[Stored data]

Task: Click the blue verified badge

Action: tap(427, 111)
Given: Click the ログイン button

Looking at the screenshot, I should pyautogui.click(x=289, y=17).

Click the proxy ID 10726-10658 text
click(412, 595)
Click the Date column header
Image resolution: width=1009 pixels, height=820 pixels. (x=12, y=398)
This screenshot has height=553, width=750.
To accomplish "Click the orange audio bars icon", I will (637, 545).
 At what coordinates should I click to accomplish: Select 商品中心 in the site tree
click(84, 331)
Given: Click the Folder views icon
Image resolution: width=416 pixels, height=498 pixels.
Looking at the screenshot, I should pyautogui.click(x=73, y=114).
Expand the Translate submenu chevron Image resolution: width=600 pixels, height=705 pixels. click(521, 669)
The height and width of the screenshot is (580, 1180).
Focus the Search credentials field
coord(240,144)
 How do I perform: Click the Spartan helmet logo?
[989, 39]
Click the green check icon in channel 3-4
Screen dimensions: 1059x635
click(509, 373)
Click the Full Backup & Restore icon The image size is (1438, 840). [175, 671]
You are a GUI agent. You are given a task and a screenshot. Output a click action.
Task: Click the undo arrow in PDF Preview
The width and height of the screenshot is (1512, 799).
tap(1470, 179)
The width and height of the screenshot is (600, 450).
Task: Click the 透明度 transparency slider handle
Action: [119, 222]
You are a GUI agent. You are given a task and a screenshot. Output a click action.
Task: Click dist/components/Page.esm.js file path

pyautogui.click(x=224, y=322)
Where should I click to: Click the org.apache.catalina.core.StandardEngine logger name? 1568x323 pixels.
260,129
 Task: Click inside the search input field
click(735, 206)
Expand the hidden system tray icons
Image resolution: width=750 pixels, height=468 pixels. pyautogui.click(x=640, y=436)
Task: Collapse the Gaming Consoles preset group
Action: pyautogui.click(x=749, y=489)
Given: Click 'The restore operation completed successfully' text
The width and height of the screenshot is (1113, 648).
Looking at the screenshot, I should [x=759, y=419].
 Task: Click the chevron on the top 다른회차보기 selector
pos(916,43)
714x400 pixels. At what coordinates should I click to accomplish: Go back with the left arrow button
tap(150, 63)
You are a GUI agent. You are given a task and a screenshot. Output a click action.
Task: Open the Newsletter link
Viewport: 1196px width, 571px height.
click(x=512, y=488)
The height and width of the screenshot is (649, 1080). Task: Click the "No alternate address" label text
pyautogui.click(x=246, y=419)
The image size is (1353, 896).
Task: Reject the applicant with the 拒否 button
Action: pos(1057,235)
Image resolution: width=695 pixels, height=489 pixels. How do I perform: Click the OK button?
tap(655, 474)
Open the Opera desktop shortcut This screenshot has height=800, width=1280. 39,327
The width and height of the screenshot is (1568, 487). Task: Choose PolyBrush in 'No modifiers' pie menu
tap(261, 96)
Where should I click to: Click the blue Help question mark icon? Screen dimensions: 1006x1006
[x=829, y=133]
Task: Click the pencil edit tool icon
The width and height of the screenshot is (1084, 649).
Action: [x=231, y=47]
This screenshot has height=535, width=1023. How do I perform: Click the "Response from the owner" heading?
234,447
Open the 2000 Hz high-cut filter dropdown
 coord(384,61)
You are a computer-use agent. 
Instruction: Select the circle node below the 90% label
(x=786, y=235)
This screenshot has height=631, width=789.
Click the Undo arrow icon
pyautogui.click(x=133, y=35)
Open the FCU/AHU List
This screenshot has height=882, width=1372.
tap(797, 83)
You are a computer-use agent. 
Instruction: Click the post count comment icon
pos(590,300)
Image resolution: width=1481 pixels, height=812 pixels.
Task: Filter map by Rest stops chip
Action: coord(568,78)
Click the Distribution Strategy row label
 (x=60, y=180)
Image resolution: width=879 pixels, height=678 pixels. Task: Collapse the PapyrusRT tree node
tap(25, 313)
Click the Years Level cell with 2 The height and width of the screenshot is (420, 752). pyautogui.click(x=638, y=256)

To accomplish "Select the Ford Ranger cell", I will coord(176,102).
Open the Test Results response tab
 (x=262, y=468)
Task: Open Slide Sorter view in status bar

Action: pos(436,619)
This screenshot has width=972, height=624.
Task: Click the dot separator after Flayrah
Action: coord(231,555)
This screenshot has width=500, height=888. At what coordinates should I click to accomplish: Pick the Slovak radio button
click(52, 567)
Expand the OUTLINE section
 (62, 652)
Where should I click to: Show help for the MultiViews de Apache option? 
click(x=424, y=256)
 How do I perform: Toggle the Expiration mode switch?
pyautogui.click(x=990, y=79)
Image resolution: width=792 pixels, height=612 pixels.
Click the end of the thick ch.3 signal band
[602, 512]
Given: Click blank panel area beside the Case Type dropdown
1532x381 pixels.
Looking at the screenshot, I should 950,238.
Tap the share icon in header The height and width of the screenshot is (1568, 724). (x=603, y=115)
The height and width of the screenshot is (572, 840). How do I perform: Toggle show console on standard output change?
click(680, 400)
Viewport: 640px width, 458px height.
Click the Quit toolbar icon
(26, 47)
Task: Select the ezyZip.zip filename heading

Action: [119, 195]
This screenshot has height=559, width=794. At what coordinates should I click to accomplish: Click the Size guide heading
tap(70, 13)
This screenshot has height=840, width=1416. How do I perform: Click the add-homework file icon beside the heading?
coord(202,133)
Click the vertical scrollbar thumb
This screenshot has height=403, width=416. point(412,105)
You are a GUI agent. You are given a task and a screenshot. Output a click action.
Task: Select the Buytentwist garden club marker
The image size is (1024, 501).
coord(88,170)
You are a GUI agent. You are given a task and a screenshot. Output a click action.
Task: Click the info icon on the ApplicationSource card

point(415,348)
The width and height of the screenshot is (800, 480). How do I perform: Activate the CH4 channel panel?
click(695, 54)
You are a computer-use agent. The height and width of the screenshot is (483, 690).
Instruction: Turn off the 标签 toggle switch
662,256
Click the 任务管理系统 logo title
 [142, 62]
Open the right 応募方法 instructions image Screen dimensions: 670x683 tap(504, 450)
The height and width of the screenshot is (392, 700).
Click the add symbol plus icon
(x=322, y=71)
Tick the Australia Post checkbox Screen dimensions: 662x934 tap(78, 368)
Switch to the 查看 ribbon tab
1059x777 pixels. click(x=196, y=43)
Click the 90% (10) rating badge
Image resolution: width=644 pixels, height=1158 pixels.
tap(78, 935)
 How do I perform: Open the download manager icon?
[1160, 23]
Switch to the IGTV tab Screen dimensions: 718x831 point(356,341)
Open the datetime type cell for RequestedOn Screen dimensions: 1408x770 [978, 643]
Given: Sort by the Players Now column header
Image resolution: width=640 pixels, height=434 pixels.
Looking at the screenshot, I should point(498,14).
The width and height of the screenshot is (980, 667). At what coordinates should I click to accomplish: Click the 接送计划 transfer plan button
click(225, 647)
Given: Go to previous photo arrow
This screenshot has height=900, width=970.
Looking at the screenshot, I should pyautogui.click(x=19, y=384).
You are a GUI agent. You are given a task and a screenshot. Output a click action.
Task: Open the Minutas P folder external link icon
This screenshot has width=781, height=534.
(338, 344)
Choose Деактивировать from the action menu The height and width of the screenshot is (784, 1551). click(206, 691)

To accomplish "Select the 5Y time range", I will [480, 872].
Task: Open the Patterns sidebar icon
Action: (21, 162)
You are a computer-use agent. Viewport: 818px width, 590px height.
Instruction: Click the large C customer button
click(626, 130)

▶ What needs to be done
Transcribe the data above in full, keeping every word as it is.

▶ Solution
Task: Click the blue verified badge

Action: tap(427, 111)
Given: Click the ログイン button

Looking at the screenshot, I should pyautogui.click(x=289, y=17).

Click the proxy ID 10726-10658 text
click(412, 595)
Click the Date column header
Image resolution: width=1009 pixels, height=820 pixels. (x=12, y=398)
This screenshot has height=553, width=750.
To accomplish "Click the orange audio bars icon", I will (637, 545).
 At what coordinates should I click to accomplish: Select 商品中心 in the site tree
click(84, 331)
Given: Click the Folder views icon
Image resolution: width=416 pixels, height=498 pixels.
Looking at the screenshot, I should pyautogui.click(x=73, y=114).
Expand the Translate submenu chevron Image resolution: width=600 pixels, height=705 pixels. click(521, 669)
The height and width of the screenshot is (580, 1180).
Focus the Search credentials field
coord(240,144)
 How do I perform: Click the Spartan helmet logo?
[989, 39]
Click the green check icon in channel 3-4
Screen dimensions: 1059x635
click(509, 373)
Click the Full Backup & Restore icon The image size is (1438, 840). [175, 671]
You are a GUI agent. You are given a task and a screenshot. Output a click action.
Task: Click the undo arrow in PDF Preview
The width and height of the screenshot is (1512, 799).
tap(1470, 179)
The width and height of the screenshot is (600, 450).
Task: Click the 透明度 transparency slider handle
Action: [119, 222]
You are a GUI agent. You are given a task and a screenshot. Output a click action.
Task: Click dist/components/Page.esm.js file path

pyautogui.click(x=224, y=322)
Where should I click to: Click the org.apache.catalina.core.StandardEngine logger name? 1568x323 pixels.
260,129
 Task: Click inside the search input field
click(735, 206)
Expand the hidden system tray icons
Image resolution: width=750 pixels, height=468 pixels. pyautogui.click(x=640, y=436)
Task: Collapse the Gaming Consoles preset group
Action: pyautogui.click(x=749, y=489)
Given: Click 'The restore operation completed successfully' text
The width and height of the screenshot is (1113, 648).
Looking at the screenshot, I should [x=759, y=419].
 Task: Click the chevron on the top 다른회차보기 selector
pos(916,43)
714x400 pixels. At what coordinates should I click to accomplish: Go back with the left arrow button
tap(150, 63)
You are a GUI agent. You are given a task and a screenshot. Output a click action.
Task: Open the Newsletter link
Viewport: 1196px width, 571px height.
click(x=512, y=488)
The height and width of the screenshot is (649, 1080). Task: Click the "No alternate address" label text
pyautogui.click(x=246, y=419)
The image size is (1353, 896).
Task: Reject the applicant with the 拒否 button
Action: pos(1057,235)
Image resolution: width=695 pixels, height=489 pixels. How do I perform: Click the OK button?
tap(655, 474)
Open the Opera desktop shortcut This screenshot has height=800, width=1280. 39,327
The width and height of the screenshot is (1568, 487). Task: Choose PolyBrush in 'No modifiers' pie menu
tap(261, 96)
Where should I click to: Click the blue Help question mark icon? Screen dimensions: 1006x1006
[x=829, y=133]
Task: Click the pencil edit tool icon
The width and height of the screenshot is (1084, 649).
Action: [x=231, y=47]
This screenshot has height=535, width=1023. How do I perform: Click the "Response from the owner" heading?
234,447
Open the 2000 Hz high-cut filter dropdown
 coord(384,61)
You are a computer-use agent. 
Instruction: Select the circle node below the 90% label
(x=786, y=235)
This screenshot has height=631, width=789.
Click the Undo arrow icon
pyautogui.click(x=133, y=35)
Open the FCU/AHU List
This screenshot has height=882, width=1372.
tap(797, 83)
You are a computer-use agent. 
Instruction: Click the post count comment icon
pos(590,300)
Image resolution: width=1481 pixels, height=812 pixels.
Task: Filter map by Rest stops chip
Action: coord(568,78)
Click the Distribution Strategy row label
 (x=60, y=180)
Image resolution: width=879 pixels, height=678 pixels. Task: Collapse the PapyrusRT tree node
tap(25, 313)
Click the Years Level cell with 2 The height and width of the screenshot is (420, 752). pyautogui.click(x=638, y=256)

To accomplish "Select the Ford Ranger cell", I will coord(176,102).
Open the Test Results response tab
 (x=262, y=468)
Task: Open Slide Sorter view in status bar

Action: pos(436,619)
This screenshot has width=972, height=624.
Task: Click the dot separator after Flayrah
Action: coord(231,555)
This screenshot has width=500, height=888. At what coordinates should I click to accomplish: Pick the Slovak radio button
click(52, 567)
Expand the OUTLINE section
 (62, 652)
Where should I click to: Show help for the MultiViews de Apache option? 
click(x=424, y=256)
 How do I perform: Toggle the Expiration mode switch?
pyautogui.click(x=990, y=79)
Image resolution: width=792 pixels, height=612 pixels.
Click the end of the thick ch.3 signal band
[602, 512]
Given: Click blank panel area beside the Case Type dropdown
1532x381 pixels.
Looking at the screenshot, I should 950,238.
Tap the share icon in header The height and width of the screenshot is (1568, 724). (x=603, y=115)
The height and width of the screenshot is (572, 840). How do I perform: Toggle show console on standard output change?
click(680, 400)
Viewport: 640px width, 458px height.
Click the Quit toolbar icon
(26, 47)
Task: Select the ezyZip.zip filename heading

Action: [119, 195]
This screenshot has height=559, width=794. At what coordinates should I click to accomplish: Click the Size guide heading
tap(70, 13)
This screenshot has height=840, width=1416. How do I perform: Click the add-homework file icon beside the heading?
coord(202,133)
Click the vertical scrollbar thumb
This screenshot has height=403, width=416. point(412,105)
You are a GUI agent. You are given a task and a screenshot. Output a click action.
Task: Select the Buytentwist garden club marker
The image size is (1024, 501).
coord(88,170)
You are a GUI agent. You are given a task and a screenshot. Output a click action.
Task: Click the info icon on the ApplicationSource card

point(415,348)
The width and height of the screenshot is (800, 480). How do I perform: Activate the CH4 channel panel?
click(695, 54)
You are a computer-use agent. The height and width of the screenshot is (483, 690).
Instruction: Turn off the 标签 toggle switch
662,256
Click the 任务管理系统 logo title
 [142, 62]
Open the right 応募方法 instructions image Screen dimensions: 670x683 tap(504, 450)
The height and width of the screenshot is (392, 700).
Click the add symbol plus icon
(x=322, y=71)
Tick the Australia Post checkbox Screen dimensions: 662x934 tap(78, 368)
Switch to the 查看 ribbon tab
1059x777 pixels. click(x=196, y=43)
Click the 90% (10) rating badge
Image resolution: width=644 pixels, height=1158 pixels.
tap(78, 935)
 How do I perform: Open the download manager icon?
[1160, 23]
Switch to the IGTV tab Screen dimensions: 718x831 point(356,341)
Open the datetime type cell for RequestedOn Screen dimensions: 1408x770 [978, 643]
Given: Sort by the Players Now column header
Image resolution: width=640 pixels, height=434 pixels.
Looking at the screenshot, I should point(498,14).
The width and height of the screenshot is (980, 667). At what coordinates should I click to accomplish: Click the 接送计划 transfer plan button
click(225, 647)
Given: Go to previous photo arrow
This screenshot has height=900, width=970.
Looking at the screenshot, I should pyautogui.click(x=19, y=384).
You are a GUI agent. You are given a task and a screenshot. Output a click action.
Task: Open the Minutas P folder external link icon
This screenshot has width=781, height=534.
(338, 344)
Choose Деактивировать from the action menu The height and width of the screenshot is (784, 1551). click(206, 691)

To accomplish "Select the 5Y time range", I will [480, 872].
Task: Open the Patterns sidebar icon
Action: (21, 162)
You are a computer-use agent. Viewport: 818px width, 590px height.
Instruction: Click the large C customer button
click(626, 130)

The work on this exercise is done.